======== Data section

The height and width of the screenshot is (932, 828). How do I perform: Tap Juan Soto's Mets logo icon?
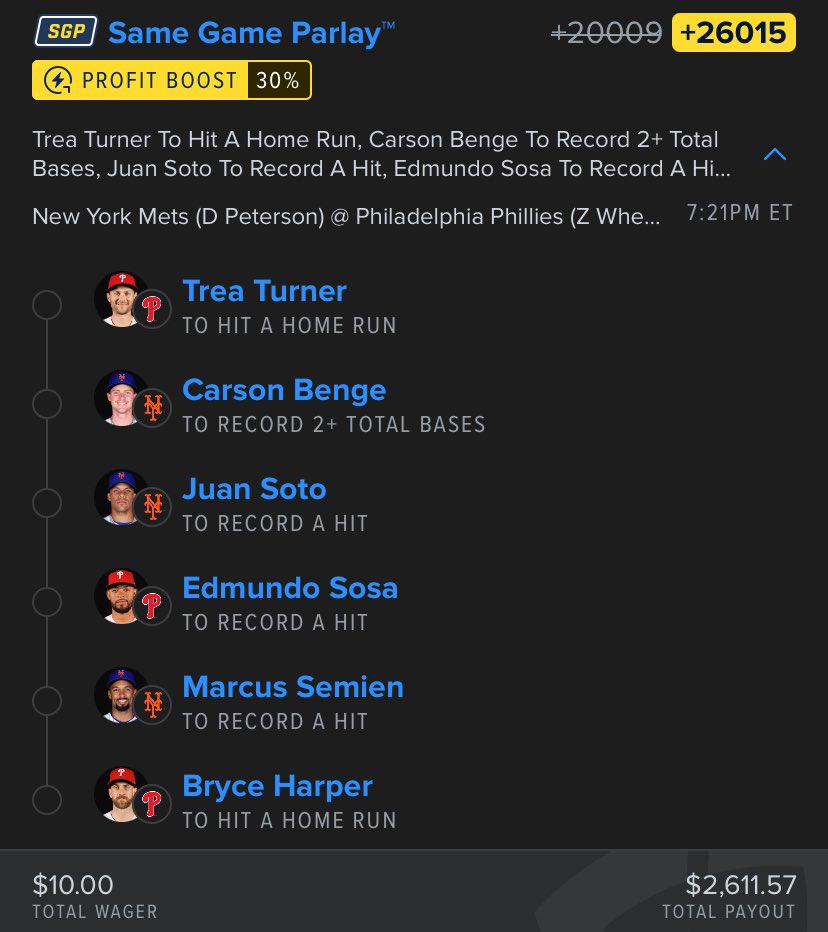tap(152, 506)
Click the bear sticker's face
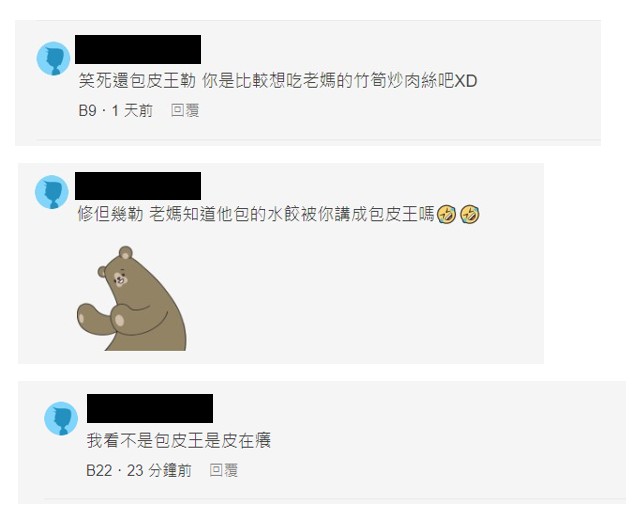 [120, 278]
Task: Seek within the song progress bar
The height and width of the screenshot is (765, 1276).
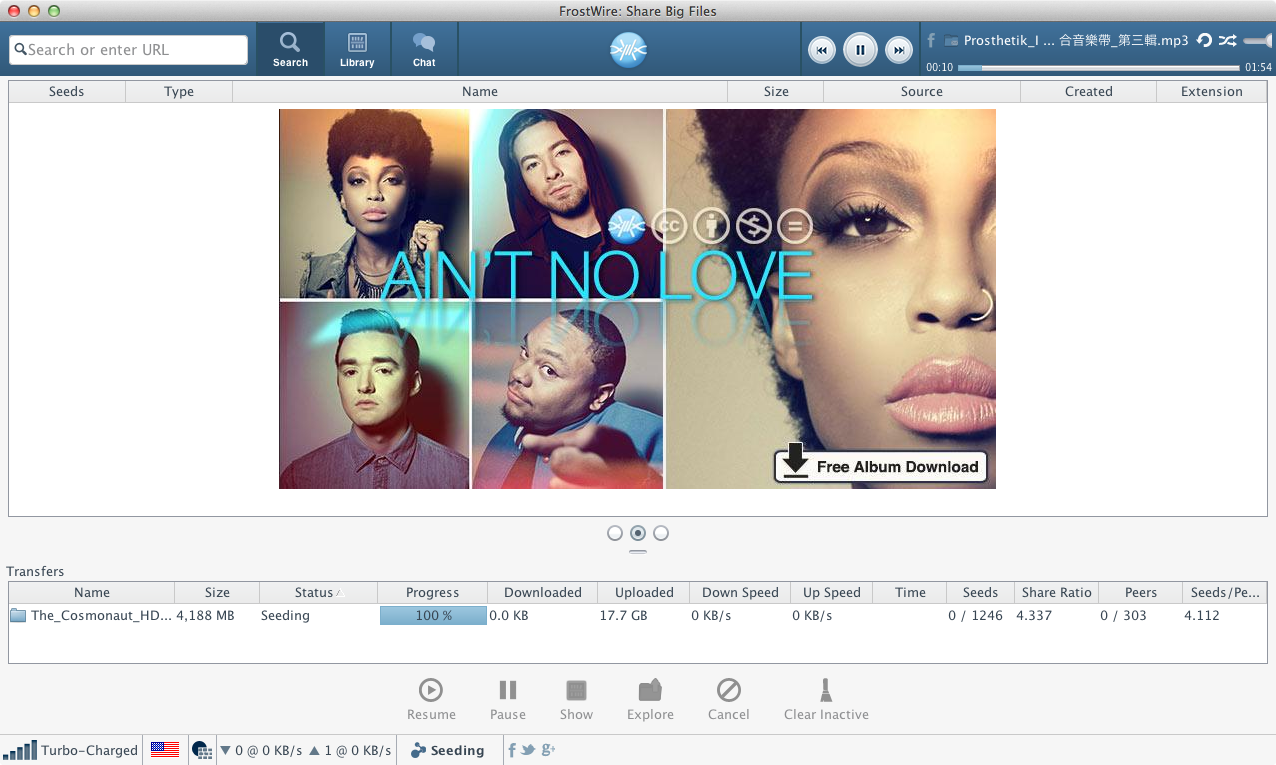Action: [1100, 68]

================

# The problem
Return the listing above in an exact copy that leaves out the images.

# Solution to this exercise
The height and width of the screenshot is (932, 828). How do I perform: Tap Juan Soto's Mets logo icon?
tap(152, 506)
Click the bear sticker's face
 [120, 278]
Task: Seek within the song progress bar
The height and width of the screenshot is (765, 1276).
Action: [1100, 68]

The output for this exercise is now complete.